CVE-2024-30939 is a vulnerability identified in the Yealink VP59 Teams Edition IP phone, specifically in firmware version 91.15.0.118. The flaw resides in the factory reset procedure, which can be manipulated by an attacker physically near the device to gain unauthorized control over an account on the device. This vulnerability is classified under CWE-287, indicating an authentication bypass or improper authentication issue. The CVSS v3.1 base score is 6.8, reflecting a medium severity level. The attack vector is physical (AV:P), with low attack complexity (AC:L), no privileges required (PR:N), and no user interaction needed (UI:N). The impact on confidentiality, integrity, and availability is high (C:H/I:H/A:H), meaning an attacker can fully compromise the device and its data.

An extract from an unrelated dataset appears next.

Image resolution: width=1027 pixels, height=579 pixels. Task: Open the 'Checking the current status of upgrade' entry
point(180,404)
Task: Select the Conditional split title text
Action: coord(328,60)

The vulnerability does not require network access or prior authentication, but physical proximity is mandatory, limiting remote exploitation. No patches or mitigations are currently published, and no active exploitation has been reported. This vulnerability poses a significant risk in environments where devices are accessible to unauthorized individuals.

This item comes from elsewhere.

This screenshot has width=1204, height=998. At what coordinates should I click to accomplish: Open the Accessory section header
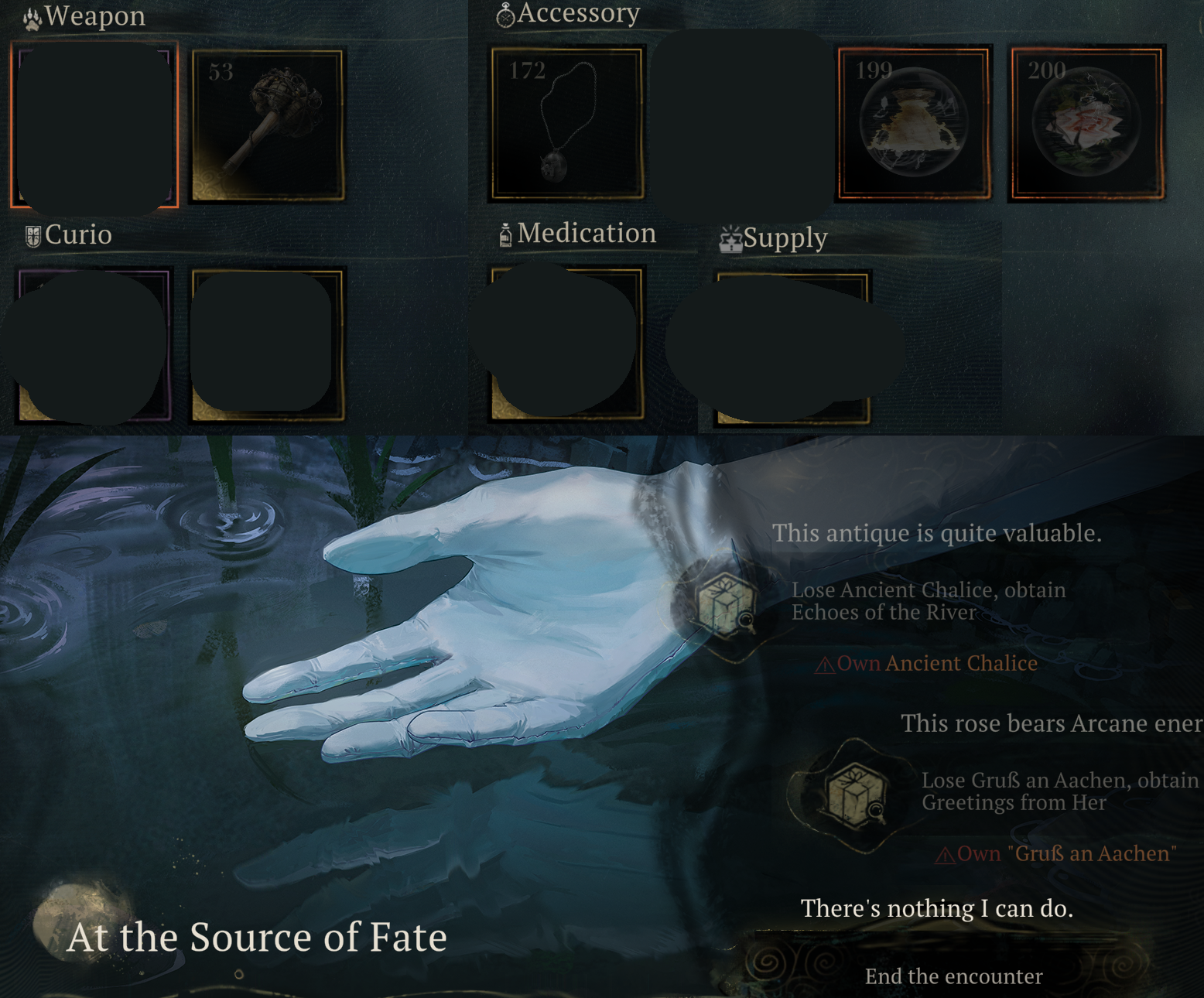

The vulnerability allows an attacker with physical access to the Yealink VP59 Teams Edition device to bypass authentication controls during the factory reset process and gain full control over an account. This can lead to unauthorized access to sensitive communications, manipulation or disruption of device functionality, and potential lateral movement within an organization's network. The compromise of these devices could result in interception of confidential voice communications, disruption of business operations, and loss of trust in communication infrastructure. Organizations with widespread deployment of these devices in semi-public or unsecured locations face increased risk. The requirement for physical proximity limits the scope but does not eliminate the threat, especially in environments such as offices, conference rooms, or shared workspaces where physical security may be insufficient.

Organizations should implement strict physical security controls to prevent unauthorized access to Yealink VP59 Teams Edition devices, including securing devices in locked rooms or enclosures and monitoring physical access. Until a firmware patch is released, consider disabling or restricting factory reset functionality if possible. Network segmentation should be employed to limit the impact of a compromised device. Regularly audit device configurations and logs for signs of tampering. Educate staff about the risks of physical device access and enforce policies to prevent unauthorized personnel from approaching or interacting with communication devices. Once Yealink releases a firmware update addressing this vulnerability, promptly apply the patch. Additionally, consider deploying endpoint detection solutions capable of identifying anomalous device behavior indicative of compromise.